Returns the name of this module.

◆ run()

void run ( const std::vector< ConsensusMap > &  input_maps,
ConsensusMap result_map 
)
overridevirtual

Run the algorithm.

Note
Exactly two input maps must be provided.
Exceptions
Exception::IllegalArgumentis thrown if the input data is not valid.

Implements BaseGroupFinder.

◆ updateMembers_()

void updateMembers_ ( )
overrideprotectedvirtual

This method is used to update extra member variables at the end of the setParameters() method.

Also call it at the end of the derived classes' copy constructor and assignment operator.

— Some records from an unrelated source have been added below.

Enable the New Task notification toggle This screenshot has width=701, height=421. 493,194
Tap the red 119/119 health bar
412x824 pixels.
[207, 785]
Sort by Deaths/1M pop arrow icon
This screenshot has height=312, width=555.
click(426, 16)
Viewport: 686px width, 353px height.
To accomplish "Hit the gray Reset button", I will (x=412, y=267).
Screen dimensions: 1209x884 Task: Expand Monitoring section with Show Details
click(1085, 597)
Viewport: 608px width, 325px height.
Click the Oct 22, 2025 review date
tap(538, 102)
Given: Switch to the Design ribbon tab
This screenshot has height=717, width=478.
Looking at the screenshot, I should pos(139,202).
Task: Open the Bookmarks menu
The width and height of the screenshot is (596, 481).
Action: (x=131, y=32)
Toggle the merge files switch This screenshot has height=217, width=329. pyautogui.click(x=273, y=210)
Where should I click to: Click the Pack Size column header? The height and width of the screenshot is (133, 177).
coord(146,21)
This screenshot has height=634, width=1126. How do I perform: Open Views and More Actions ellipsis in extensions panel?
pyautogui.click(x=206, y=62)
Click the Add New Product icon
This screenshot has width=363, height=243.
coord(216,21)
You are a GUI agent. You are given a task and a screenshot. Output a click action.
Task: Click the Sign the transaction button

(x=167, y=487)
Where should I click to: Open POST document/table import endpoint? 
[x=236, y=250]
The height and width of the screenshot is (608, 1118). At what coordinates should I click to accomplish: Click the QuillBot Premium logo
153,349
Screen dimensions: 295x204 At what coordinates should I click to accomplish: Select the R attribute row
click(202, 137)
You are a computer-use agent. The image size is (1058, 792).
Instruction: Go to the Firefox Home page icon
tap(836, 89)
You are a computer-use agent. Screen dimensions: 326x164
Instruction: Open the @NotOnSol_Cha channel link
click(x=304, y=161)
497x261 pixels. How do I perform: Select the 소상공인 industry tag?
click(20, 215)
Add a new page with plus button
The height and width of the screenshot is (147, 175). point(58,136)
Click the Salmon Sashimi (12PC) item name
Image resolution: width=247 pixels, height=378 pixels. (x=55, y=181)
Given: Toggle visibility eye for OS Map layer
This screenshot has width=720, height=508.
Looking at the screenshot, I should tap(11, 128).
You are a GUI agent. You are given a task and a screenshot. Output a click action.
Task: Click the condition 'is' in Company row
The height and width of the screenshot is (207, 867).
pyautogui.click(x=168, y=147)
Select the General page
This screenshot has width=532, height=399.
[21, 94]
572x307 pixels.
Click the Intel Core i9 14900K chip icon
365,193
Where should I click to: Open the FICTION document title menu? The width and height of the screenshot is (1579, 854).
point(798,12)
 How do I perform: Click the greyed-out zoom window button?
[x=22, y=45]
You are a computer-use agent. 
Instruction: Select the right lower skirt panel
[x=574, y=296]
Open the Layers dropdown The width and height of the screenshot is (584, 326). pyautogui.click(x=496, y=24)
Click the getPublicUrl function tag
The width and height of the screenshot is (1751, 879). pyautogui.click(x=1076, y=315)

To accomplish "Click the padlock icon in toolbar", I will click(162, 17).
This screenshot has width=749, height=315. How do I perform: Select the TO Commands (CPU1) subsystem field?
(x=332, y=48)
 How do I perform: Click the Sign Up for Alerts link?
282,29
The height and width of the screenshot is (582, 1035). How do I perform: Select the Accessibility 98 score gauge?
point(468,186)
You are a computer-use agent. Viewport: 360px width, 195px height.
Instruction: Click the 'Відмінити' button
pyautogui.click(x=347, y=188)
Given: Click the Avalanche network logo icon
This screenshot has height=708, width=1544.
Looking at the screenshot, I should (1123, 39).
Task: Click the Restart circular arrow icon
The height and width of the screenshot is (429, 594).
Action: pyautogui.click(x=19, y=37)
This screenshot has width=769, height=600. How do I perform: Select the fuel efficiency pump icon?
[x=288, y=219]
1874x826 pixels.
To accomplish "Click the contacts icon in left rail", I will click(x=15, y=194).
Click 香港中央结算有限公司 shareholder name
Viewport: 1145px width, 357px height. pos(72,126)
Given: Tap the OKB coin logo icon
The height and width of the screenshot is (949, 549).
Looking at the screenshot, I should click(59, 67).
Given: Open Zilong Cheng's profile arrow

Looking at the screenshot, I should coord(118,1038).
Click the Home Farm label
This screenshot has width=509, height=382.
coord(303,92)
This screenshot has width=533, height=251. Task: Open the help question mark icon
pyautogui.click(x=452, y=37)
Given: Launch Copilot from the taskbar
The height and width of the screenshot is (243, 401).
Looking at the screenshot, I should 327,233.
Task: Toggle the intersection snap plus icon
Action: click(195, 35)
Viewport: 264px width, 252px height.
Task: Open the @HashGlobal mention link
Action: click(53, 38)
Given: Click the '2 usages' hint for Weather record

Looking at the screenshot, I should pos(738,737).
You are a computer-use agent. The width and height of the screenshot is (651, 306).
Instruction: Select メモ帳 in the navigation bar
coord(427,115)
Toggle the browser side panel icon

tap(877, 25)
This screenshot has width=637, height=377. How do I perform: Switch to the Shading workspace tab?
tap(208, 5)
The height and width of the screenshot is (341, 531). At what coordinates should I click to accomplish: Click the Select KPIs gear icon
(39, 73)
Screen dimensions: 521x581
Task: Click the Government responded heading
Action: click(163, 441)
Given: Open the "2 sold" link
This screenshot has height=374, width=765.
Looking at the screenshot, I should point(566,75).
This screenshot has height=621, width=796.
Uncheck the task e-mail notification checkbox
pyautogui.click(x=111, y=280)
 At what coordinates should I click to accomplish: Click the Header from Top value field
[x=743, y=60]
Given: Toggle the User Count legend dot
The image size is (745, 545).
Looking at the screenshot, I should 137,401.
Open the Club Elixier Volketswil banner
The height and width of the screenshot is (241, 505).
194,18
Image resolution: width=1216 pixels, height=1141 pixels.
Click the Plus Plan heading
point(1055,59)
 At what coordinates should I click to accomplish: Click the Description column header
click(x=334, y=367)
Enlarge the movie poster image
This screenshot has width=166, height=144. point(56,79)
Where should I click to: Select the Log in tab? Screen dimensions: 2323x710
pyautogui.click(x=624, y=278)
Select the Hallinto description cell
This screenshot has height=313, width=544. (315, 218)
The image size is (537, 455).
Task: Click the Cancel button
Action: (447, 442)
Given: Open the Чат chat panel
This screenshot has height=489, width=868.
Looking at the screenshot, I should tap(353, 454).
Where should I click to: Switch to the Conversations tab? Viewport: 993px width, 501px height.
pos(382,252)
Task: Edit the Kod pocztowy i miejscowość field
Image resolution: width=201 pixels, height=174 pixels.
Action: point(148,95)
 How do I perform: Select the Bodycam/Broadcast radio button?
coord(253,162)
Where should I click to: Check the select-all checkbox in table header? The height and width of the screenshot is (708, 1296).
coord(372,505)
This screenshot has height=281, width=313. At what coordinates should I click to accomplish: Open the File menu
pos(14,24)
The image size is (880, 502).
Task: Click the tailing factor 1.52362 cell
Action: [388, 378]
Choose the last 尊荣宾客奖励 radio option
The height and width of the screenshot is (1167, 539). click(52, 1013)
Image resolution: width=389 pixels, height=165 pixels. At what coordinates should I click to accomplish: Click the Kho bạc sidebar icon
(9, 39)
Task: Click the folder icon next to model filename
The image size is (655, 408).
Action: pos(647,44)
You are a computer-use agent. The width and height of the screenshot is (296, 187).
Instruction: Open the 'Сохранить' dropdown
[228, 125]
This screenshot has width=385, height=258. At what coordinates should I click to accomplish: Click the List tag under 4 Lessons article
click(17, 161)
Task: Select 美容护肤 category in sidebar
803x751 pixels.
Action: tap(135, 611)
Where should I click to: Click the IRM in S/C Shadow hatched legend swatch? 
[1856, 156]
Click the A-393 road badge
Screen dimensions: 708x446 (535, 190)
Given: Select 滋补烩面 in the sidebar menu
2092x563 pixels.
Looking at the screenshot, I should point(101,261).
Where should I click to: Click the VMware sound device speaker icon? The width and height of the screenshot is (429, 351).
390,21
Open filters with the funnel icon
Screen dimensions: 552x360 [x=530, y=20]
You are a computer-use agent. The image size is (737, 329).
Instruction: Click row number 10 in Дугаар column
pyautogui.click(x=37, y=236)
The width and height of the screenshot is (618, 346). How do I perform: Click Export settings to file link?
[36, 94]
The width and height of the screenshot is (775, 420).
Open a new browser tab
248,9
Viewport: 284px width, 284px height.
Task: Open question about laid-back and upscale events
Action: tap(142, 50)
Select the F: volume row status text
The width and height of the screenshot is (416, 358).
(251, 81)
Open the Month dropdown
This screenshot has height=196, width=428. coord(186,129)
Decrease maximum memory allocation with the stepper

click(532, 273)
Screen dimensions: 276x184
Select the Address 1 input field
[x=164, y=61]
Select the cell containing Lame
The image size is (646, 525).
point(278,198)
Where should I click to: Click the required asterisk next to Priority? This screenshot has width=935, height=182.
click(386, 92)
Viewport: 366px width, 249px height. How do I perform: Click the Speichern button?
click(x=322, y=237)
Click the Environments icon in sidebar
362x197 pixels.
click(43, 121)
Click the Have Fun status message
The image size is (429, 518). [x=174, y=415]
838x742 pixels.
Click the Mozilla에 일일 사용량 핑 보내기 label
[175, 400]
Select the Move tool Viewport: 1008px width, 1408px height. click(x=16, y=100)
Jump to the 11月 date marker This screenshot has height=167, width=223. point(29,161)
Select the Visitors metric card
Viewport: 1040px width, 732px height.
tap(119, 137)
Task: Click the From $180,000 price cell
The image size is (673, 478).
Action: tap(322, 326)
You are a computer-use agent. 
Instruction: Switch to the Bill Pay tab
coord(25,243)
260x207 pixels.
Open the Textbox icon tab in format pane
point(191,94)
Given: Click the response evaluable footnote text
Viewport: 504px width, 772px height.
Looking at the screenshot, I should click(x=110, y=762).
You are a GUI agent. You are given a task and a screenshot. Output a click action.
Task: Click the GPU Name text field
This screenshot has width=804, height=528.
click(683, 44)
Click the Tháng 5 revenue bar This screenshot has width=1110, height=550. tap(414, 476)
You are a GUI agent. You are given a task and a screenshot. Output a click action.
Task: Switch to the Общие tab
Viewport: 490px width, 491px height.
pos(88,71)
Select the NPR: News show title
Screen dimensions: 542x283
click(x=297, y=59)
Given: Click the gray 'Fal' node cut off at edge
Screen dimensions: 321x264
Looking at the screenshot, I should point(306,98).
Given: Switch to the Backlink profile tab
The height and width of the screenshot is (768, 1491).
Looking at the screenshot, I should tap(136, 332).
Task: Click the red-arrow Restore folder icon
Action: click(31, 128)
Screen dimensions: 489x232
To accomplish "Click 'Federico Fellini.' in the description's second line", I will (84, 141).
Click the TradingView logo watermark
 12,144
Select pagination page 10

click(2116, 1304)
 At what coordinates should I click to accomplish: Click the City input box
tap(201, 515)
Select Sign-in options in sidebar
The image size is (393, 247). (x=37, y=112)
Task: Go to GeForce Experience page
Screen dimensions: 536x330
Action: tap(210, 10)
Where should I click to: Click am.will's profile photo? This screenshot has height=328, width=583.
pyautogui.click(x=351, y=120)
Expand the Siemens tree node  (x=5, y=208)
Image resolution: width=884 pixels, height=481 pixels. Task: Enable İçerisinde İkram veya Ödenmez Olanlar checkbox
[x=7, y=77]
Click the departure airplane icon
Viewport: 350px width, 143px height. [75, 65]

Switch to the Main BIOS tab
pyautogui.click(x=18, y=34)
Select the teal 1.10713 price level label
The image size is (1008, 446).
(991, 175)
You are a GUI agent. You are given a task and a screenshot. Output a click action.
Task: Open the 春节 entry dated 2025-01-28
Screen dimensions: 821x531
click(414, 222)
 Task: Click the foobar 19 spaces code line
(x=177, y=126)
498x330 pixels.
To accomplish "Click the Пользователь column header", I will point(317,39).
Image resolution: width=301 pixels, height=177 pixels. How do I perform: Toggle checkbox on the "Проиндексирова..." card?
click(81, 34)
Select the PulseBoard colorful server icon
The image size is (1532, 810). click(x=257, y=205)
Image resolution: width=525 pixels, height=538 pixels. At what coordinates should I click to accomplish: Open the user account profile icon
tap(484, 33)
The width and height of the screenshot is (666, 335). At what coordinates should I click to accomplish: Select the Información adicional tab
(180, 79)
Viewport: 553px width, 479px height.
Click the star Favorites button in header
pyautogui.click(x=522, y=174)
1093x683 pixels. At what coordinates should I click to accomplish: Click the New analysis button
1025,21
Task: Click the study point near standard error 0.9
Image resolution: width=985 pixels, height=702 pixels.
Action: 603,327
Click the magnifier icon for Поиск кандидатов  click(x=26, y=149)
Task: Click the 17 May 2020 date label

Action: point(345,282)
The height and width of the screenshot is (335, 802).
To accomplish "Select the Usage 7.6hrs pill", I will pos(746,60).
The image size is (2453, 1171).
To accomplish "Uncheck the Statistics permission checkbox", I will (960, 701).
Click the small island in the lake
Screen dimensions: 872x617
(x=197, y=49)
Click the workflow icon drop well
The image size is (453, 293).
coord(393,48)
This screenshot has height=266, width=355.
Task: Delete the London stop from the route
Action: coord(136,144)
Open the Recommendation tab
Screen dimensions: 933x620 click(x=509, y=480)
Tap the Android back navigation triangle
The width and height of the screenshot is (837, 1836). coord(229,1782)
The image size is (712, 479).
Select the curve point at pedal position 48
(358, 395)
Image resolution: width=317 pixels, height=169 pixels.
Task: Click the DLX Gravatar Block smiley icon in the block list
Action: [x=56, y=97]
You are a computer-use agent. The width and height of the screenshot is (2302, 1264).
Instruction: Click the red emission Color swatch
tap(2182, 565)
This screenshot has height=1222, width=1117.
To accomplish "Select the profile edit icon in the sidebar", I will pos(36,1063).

The default implementation is empty.

Reimplemented from DefaultParamHandler.

Member Data Documentation

◆ second_nearest_gap_

double second_nearest_gap_
protected

The distance to the second nearest neighbors must be by this factor larger than the distance to the matched element itself.

◆ use_IDs_

bool use_IDs_
protected

Only match if peptide IDs are compatible?